Computational thinking with Scratch

See also: Scratch, computational-thinking, teaching-digital-technologies

See: Harvard "Computational Thinking With Scratch"

Identifies concepts, practices, and perspectives for computational thinking with Scratch. Which in turn are used to inform the design of approaches for

  • Assessing the development of CT

    • Artifact-based interviews

      Using an interview protocol to engage learners in conversations about their computational practices and products. A rubric is available for assessing the evolving fluency of computational practices. - Design scenarios

      Learners encounter a series of projects and engage in four different ways/perspectives: critiquing, extending, debugging, and remixing.
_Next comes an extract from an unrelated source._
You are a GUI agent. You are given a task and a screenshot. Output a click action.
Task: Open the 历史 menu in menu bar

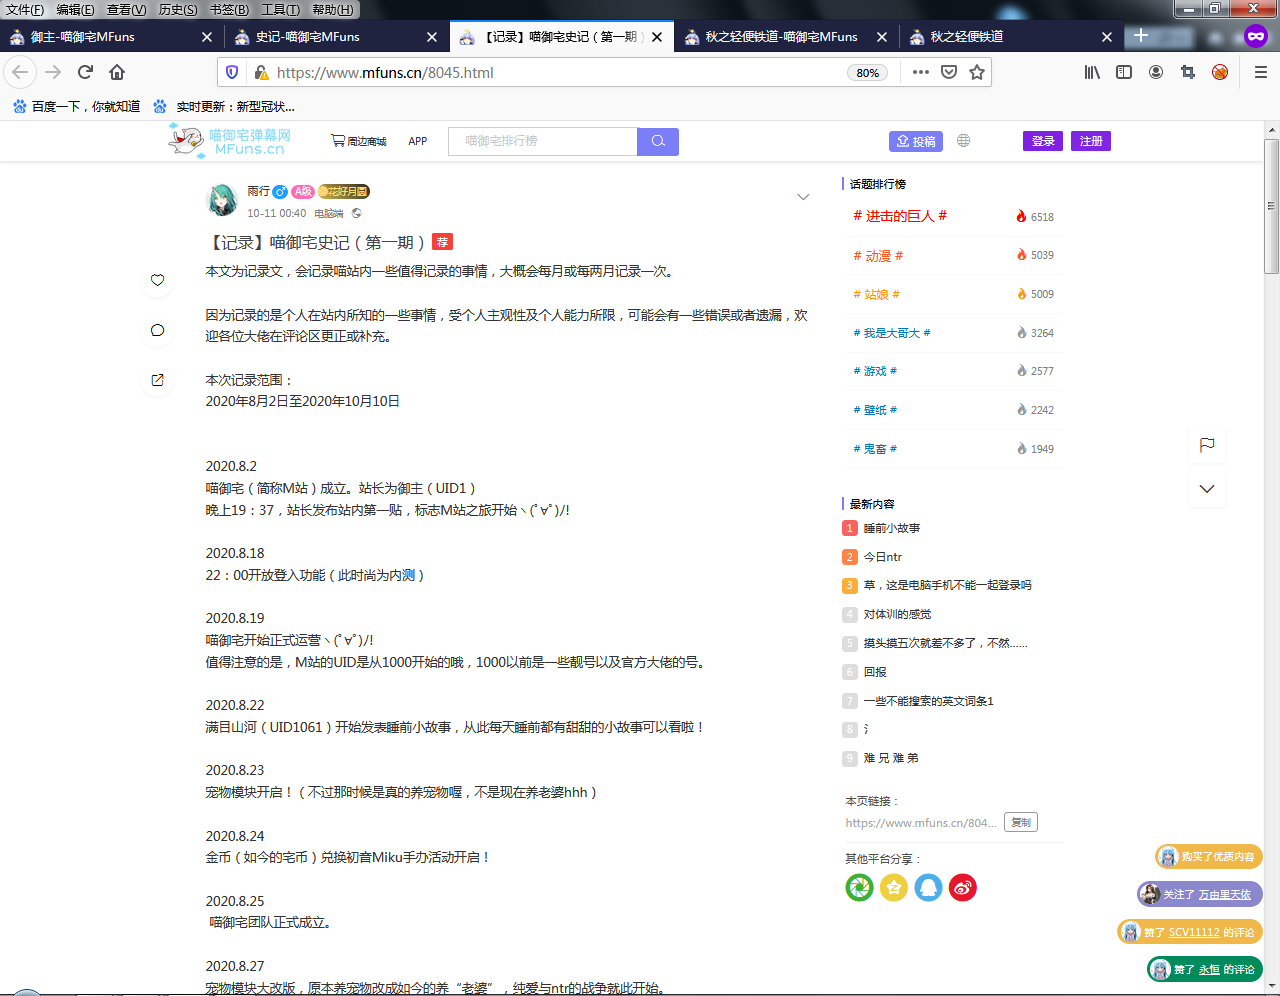[178, 10]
Sample projects developed where students are asked: 1) what does it do, 2) how could it be extended, 3) fix a bug, and 4) remix it. - Learner documentation

      Learners develop reflective traces of their learning to accompany their Scratch creations.

  • Supporting the development of CT with Scratch

Concepts#

Common in many programming languages, but especially in Scratch.

Concept Definition
sequence identifying a series of steps for a task
loops running the same sequence multiple times
parallelism making things happen at the same time
events one thing causing another thing to happen
conditionals making decisions based on conditions
operators support for mathematical and logical expressions
data storing, retrieving, and updating values

Practices#

Concepts alone are not enough, what are the practices students engage in.

Practice Definition
experimenting and iterating developing a little bit, then trying it out, then developing more
testing and debugging making sure things work — and finding and solving problems when they arise
reusing and remixing making something by building on existing projects or ideas
abstracting and modularizing exploring connections between the whole and the parts

Perspectives#

The shifts in perspectives young people report as they work with Scratch.

Perspective Definition
expressing realizing that computation is a medium of creation, "I can create."
connecting recognizing the power of creating with and for others, "I can do different things when I have access to others."
questioning feeling empowered to ask questions about the world, "I can (use computation to) ask questions to make sense of (computational things in) the world."